农杆菌侵染条件对柱花草遗传转化效率的影响

陈彩虹1, 钏秀娟1, 王荟1, 贾艳星1, 陈志坚2, 刘国道2, 罗丽娟1*, *   

  1. 1.海南大学园艺园林学院,海南 海口 570228;
    2.中国热带农业科学院热带作物品种资源研究所,海南 儋州 571737
  • 收稿日期:2015-11-26 修回日期:2016-01-26 出版日期:2016-06-20 发布日期:2016-06-20
  • 通讯作者: E-mail:Luoljd@126.com
  • 作者简介:陈彩虹(1992-), 女, 海南文昌人, 在读硕士。E-mail:331202062@qq.com
  • 基金资助:
    国家自然科学基金(31360575), 国家牧草产业技术体系热带牧草育种(CARS-35-03), 海南大学优秀研究生学位论文培育计划(M8K3124001001003002)资助

Factors affecting genetic transformation efficiency for stylo (Stylosanthes guianensis) with Agrobacterium tumefaciens

CHEN Cai-Hong1, CHUAN Xiu-Juan1, WANG Hui1, JIA Yan-Xing1, CHEN Zhi-Jian2, LIU Guo-Dao2, LUO Li-Juan1, *   

  1. 1.Horticulture and Landscape of Hainan University, Haikou 570228, China;
    2.Tropical Crop Genetic Resources Institute, Chinese Academy of Tropical Agricultural Sciences, Danzhou 571737, China
  • Received:2015-11-26 Revised:2016-01-26 Online:2016-06-20 Published:2016-06-20

摘要: 在前期建立的柱花草高效组织再生体系基础上,进一步以柱花草热研5号的下胚轴为受体材料,以 GUS基因为报告基因,研究了农杆菌介导的柱花草遗传转化的几个影响因素,包括根癌农杆菌菌液浓度、浸染时间和共培养时间等对农杆菌介导的柱花草遗传转化效率的影响。结果表明,以柱花草下胚轴为外植体,在农杆菌菌液浓度(OD600)为0.4~0.6,农杆菌浸染时间为15 min和共培养3 d的条件下,愈伤的转化效率为72%。愈伤组织进一步经过分化、生根和炼苗等过程后,对转化植株进行GUS染色和PCR检测,结果表明外源基因已成功整合到柱花草基因组中。本研究结果对柱花草遗传转化和关键基因功能研究具有重要的参考价值。
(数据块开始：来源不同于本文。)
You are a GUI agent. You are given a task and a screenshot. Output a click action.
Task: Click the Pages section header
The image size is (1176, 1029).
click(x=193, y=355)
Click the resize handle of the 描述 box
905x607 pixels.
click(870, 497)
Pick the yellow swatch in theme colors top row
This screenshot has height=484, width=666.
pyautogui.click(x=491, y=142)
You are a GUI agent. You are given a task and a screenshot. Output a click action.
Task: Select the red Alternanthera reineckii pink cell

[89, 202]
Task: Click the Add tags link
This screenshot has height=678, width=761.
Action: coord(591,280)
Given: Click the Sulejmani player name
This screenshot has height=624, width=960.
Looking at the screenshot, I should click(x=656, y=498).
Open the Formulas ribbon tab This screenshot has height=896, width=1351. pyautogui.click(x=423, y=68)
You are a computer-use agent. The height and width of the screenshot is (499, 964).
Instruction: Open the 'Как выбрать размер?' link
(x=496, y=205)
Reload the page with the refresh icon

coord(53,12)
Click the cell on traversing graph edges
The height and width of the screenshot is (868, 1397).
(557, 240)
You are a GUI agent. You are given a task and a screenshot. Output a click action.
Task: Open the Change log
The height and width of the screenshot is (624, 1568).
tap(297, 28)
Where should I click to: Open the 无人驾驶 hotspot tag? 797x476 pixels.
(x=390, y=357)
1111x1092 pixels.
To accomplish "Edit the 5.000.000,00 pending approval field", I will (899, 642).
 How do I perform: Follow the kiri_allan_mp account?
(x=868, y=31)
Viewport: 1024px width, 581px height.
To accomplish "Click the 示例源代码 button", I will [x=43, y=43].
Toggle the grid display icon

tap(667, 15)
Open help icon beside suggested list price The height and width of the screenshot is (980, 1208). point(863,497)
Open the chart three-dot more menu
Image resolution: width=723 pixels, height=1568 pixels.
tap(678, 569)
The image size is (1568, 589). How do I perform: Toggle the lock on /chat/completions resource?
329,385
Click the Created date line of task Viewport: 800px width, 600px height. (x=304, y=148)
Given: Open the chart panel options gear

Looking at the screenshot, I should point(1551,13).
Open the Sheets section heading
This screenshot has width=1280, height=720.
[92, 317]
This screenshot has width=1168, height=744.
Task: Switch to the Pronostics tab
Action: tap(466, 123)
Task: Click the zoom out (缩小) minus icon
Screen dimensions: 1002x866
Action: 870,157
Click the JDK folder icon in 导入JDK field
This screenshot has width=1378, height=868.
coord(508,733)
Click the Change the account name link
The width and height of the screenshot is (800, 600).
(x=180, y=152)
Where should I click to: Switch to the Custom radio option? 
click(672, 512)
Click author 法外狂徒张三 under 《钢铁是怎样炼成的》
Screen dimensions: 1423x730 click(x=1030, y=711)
Abstract: The objective of this study was to investigate effects of Agrobacterium concentration, infection time and co-culture duration on the genetic transformation efficiency for stylo (Stylosanthes guianensis) using a high-efficiency regeneration system that had been developed previously. Hypocotyls from stylo seedlings were used as plant material and the β-glucuronidase (GUS) gene was used as the reporter gene. The callus transformation efficiency was evaluated by GUS staining. The callus transformation efficiency reached 72% under the following conditions: Agrobacterium at a concentration of OD600=0.4-0.6, with 15 mins infection and 3 days of co-cultivation. The exogenous gene had been successfully introduced into the stylo genome as indicated by GUS staining and PCR detection after callus selection, shoot differentiation and rooting. The results indicate that this A. tumefaciens-mediated transformation system is suitable for genetic improvement and functional gene analysis of stylo.